=== Material provided ===
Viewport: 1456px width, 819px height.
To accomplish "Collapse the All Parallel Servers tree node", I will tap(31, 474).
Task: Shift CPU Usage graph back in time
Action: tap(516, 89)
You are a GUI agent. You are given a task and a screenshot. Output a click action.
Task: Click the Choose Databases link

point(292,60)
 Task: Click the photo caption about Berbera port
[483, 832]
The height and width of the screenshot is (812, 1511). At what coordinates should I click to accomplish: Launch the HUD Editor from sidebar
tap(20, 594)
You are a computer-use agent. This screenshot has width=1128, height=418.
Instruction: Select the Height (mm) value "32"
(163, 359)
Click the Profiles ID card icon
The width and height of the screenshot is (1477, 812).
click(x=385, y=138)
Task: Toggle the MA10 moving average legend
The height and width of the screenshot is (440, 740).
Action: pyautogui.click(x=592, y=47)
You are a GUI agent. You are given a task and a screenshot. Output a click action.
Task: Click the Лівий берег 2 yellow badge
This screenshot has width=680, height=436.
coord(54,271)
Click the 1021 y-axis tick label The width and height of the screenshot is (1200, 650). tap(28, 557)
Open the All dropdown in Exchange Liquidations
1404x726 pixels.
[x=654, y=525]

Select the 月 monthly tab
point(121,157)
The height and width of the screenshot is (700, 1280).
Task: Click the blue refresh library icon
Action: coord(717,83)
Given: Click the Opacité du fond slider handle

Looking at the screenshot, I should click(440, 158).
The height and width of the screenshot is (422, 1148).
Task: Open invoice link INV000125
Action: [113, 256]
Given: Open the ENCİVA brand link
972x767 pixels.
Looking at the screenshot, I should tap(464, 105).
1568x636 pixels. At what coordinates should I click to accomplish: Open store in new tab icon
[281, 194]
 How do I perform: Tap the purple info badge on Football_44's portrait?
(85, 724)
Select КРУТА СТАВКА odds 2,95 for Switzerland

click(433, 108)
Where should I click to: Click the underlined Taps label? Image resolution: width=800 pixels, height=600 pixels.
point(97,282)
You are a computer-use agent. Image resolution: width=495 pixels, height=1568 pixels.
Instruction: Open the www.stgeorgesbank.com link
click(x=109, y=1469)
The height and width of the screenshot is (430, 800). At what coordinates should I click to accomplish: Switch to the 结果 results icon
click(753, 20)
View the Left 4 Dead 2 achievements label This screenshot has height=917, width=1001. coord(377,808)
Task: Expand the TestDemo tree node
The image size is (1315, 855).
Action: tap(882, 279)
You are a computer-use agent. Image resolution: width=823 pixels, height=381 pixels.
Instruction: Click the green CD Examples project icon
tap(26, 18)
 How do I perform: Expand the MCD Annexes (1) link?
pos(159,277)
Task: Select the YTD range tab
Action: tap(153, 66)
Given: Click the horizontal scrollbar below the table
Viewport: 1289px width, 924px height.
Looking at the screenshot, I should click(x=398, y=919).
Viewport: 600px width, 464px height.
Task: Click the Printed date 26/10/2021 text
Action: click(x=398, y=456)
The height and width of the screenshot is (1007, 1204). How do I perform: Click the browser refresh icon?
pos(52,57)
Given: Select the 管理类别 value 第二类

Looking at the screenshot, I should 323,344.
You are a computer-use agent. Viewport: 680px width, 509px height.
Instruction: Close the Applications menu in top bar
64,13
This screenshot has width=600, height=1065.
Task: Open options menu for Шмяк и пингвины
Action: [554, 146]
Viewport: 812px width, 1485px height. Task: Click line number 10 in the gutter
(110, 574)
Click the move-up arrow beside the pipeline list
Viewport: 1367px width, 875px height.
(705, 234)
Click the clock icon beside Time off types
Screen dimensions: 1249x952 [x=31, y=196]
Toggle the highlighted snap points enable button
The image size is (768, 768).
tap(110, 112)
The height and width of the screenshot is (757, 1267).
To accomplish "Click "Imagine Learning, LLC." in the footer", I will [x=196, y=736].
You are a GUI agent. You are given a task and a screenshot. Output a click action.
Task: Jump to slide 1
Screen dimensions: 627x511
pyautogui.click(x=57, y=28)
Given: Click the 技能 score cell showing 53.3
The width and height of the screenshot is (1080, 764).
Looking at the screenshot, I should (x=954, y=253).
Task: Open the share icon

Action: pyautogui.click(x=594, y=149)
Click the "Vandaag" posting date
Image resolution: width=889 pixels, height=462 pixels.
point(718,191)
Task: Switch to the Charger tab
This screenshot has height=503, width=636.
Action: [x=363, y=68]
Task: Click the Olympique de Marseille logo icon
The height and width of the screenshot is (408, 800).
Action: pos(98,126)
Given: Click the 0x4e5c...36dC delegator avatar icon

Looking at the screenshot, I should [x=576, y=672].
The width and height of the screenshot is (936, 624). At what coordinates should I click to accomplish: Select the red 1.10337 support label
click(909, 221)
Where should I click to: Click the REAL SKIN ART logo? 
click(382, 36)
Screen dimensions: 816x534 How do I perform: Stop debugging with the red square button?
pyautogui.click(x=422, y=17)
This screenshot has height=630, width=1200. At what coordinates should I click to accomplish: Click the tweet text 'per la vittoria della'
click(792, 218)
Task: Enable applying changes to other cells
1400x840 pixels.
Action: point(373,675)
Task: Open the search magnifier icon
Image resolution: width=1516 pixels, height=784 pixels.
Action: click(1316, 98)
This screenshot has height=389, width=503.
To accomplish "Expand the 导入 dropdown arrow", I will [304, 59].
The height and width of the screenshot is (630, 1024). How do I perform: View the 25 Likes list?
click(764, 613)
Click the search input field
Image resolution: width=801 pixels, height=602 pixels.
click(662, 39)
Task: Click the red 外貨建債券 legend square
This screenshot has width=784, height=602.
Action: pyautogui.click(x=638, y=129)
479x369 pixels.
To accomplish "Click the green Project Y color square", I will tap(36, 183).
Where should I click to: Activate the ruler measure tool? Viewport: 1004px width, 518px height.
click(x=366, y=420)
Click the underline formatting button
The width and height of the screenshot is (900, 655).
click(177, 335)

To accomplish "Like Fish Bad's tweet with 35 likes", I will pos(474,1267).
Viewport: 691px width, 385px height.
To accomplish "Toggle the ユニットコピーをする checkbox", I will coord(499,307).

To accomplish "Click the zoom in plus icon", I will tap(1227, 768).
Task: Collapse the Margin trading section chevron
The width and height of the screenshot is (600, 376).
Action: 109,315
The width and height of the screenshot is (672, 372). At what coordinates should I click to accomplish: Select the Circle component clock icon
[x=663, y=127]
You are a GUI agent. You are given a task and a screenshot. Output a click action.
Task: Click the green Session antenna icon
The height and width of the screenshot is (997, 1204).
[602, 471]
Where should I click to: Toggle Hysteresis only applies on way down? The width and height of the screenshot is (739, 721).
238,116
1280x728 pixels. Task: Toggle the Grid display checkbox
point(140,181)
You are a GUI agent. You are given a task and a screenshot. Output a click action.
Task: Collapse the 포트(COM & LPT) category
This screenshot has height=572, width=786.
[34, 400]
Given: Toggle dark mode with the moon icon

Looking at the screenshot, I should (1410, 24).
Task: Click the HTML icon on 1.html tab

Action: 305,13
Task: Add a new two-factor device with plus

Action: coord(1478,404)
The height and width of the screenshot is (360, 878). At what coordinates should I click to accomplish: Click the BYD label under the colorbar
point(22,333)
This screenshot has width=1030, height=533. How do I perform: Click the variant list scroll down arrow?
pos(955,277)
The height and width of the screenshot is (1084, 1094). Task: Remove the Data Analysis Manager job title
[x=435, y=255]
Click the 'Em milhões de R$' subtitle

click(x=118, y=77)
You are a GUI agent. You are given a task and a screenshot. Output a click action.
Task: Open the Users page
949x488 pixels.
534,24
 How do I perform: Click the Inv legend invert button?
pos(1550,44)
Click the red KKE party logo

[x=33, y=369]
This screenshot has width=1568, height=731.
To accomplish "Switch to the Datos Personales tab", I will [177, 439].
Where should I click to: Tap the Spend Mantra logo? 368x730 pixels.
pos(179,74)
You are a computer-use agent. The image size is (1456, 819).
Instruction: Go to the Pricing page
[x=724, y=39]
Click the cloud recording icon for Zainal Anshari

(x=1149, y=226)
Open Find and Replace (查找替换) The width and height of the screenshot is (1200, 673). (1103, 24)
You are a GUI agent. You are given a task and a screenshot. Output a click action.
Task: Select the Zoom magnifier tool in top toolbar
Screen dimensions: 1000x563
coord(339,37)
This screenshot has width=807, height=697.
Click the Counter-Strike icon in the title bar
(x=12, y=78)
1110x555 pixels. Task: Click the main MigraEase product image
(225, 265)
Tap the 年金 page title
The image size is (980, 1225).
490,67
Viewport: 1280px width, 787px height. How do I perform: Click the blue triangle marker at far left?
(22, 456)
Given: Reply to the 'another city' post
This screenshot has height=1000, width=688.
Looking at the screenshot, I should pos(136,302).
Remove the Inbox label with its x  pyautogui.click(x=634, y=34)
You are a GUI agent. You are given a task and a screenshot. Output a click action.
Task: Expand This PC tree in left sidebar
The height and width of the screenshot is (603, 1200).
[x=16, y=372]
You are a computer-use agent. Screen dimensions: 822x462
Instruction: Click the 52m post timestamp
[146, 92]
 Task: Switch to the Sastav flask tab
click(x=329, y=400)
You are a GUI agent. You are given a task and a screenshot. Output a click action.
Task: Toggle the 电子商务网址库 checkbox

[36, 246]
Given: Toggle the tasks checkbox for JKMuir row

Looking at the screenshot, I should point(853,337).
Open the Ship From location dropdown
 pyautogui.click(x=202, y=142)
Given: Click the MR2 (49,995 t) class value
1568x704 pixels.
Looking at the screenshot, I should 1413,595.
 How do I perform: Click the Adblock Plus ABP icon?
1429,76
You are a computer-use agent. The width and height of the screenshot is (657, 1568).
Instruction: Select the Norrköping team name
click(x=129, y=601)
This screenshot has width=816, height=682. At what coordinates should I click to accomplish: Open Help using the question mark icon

=== Your assignment ===
Report, with no additional words, how many lines in the records above contain the word "computer".

=== Your solution ===
7